## Challenge 1
Decide whether each statement agrees with the forum thread on buying a puppy below: (a) the puppies' father is 1.5 years old; (b) the puppies' mother is AKC registered; (c) LoveMyDogs plans to look at puppies from another breeder. Answer yes or no for each and quote the words of the thread that settle it.

— START OF Document passage —

Oh, I see why they don't consider themselves breeders:



> We are not breeders and our dogs do not live in kennels.


because they said so and obviously do no own a dictionary.


----------



## JakodaCD OA (May 14, 2000)

there's another thread going on this..apparently the father is 1.5 years old puppies are 500 plus 300 to ship The mother is NOT akc reg'd therefore no puppies can be akc reg'd...Also states these puppies are NOT for breeding, companions only.

With that said, you cannot breed this dog, you must neuter him in order to get an ILP via akc. He is NOT registerable, nor any offspring of his would be. The father is only 1.5, so no hip/elbow evaluation. 

I don't understand why you are "afraid" for your female elsa??? Neuter the male at 6 months, keep her separated from him if she goes into heat. 

Personally, this would not be someone I would even think of buying a puppy from doesn't matter how much they "love" their dogs which I am not disputing. 

As for the OP wanting to breed in the future, I highly recommend you start educating yourself in regards to breeding, maybe find a GOOD breeder you could mentor under. 
To even consider buying a puppy like this for breeding purposes, tells me you need to really do some research


----------



## LaRen616 (Mar 4, 2010)

At least the father is 1.5 years old.

Sin's breeder breeds 11 month olds.


----------



## LaRen616 (Mar 4, 2010)

OP, I seriously suggest you go else where.

This is a really bad choice.


----------



## carmspack (Feb 2, 2011)

Is it all right to ask about this --- quote "...Mick vom Wolf Cimmerian that breeds only for Homeland Security, prior to that , the Cimmerian line came from the Michigan State Troopers and has East German and Czech ..."

what? Mick the dog is an exclusive stud for Homeland Security ? or Cimmerian the breeding-kennel only breeds for Homeland Security , and then Cimmerian provided for Michigan State or utilized dogs in service for breeding purposes?

On the other related thread - should I breed a non akc reg dog one of the sites, the Miller site I believe has a confusing statement about a male. In one place I understand the dog in question to be a working police dog at the Miller's place for schutzhund training , in another place the suggestion is the dog is there to get his Sch H 1 title at which point he will be turned over to this department.
What is the purpose of that? Why take a dog out of service for a title -- or why get the title taking away valuable "street" time from working service.

If I got everything wrong I admit today it is possible. Very busy. Only checking in on forum while taking coffee break.

Carmen
Carmspack Working German Shepherd Dogs


----------



## LoveMyDogs (Mar 9, 2011)

We are going to look at puppies from another breeder.


----------



## JakodaCD OA (May 14, 2000)

I'm glad your looking around, if you post your location in the "choosing a breeder" forum, you may get some references for breeders in your area.


----------



## Samba (Apr 23, 2001)

Probably a good choice on your part. "Nice" is perhaps not the highest criteria for a person breeding. There are all sorts of people producing German Shepherds. Many are nice people, but few have the knowledge and experience I would want behind the production of the pups. There is no testing for this. Anyone can put two GSDs together. I see it a lot.


----------

— END OF Document passage —
— START OF Excerpted data —

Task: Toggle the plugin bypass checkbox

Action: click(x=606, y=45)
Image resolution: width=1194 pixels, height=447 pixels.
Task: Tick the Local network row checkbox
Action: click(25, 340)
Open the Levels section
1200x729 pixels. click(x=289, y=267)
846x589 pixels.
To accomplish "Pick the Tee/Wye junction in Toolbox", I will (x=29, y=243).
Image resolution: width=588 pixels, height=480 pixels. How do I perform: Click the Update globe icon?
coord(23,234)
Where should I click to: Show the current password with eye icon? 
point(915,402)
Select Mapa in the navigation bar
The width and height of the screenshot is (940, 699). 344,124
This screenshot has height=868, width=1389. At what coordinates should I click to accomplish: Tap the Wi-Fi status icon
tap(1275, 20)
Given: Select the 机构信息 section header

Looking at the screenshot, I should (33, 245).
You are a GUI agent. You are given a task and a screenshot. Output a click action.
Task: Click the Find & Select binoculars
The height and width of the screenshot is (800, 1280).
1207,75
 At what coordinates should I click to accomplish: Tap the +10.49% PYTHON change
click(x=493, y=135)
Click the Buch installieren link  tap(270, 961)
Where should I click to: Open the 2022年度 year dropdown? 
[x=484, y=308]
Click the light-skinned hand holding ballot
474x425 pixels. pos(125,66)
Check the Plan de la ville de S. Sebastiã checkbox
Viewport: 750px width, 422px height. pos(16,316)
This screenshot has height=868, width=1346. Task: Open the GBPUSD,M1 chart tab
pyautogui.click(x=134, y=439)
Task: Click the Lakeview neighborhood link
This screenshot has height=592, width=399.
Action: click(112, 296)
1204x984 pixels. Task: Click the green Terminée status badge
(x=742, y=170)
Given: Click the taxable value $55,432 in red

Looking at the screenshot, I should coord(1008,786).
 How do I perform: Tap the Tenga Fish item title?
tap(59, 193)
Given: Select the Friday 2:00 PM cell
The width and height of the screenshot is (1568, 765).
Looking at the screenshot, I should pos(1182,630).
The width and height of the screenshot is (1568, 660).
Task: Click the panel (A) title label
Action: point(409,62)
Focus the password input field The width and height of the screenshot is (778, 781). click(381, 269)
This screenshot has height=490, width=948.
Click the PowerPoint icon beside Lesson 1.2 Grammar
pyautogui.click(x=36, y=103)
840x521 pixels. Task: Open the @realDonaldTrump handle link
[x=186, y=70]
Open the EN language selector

— END OF Excerpted data —

## Challenge 2
Reproduce the records word for word, beginning at their first line and stopping after the line that contains "[x=484, y=308]".

## Finished answer 1
(a) Yes: "apparently the father is 1.5 years old"
(b) No: "The mother is NOT akc reg'd"
(c) Yes: "We are going to look at puppies from another breeder."

## Finished answer 2
Task: Toggle the plugin bypass checkbox

Action: click(x=606, y=45)
Image resolution: width=1194 pixels, height=447 pixels.
Task: Tick the Local network row checkbox
Action: click(25, 340)
Open the Levels section
1200x729 pixels. click(x=289, y=267)
846x589 pixels.
To accomplish "Pick the Tee/Wye junction in Toolbox", I will (x=29, y=243).
Image resolution: width=588 pixels, height=480 pixels. How do I perform: Click the Update globe icon?
coord(23,234)
Where should I click to: Show the current password with eye icon? 
point(915,402)
Select Mapa in the navigation bar
The width and height of the screenshot is (940, 699). 344,124
This screenshot has height=868, width=1389. At what coordinates should I click to accomplish: Tap the Wi-Fi status icon
tap(1275, 20)
Given: Select the 机构信息 section header

Looking at the screenshot, I should (33, 245).
You are a GUI agent. You are given a task and a screenshot. Output a click action.
Task: Click the Find & Select binoculars
The height and width of the screenshot is (800, 1280).
1207,75
 At what coordinates should I click to accomplish: Tap the +10.49% PYTHON change
click(x=493, y=135)
Click the Buch installieren link  tap(270, 961)
Where should I click to: Open the 2022年度 year dropdown? 
[x=484, y=308]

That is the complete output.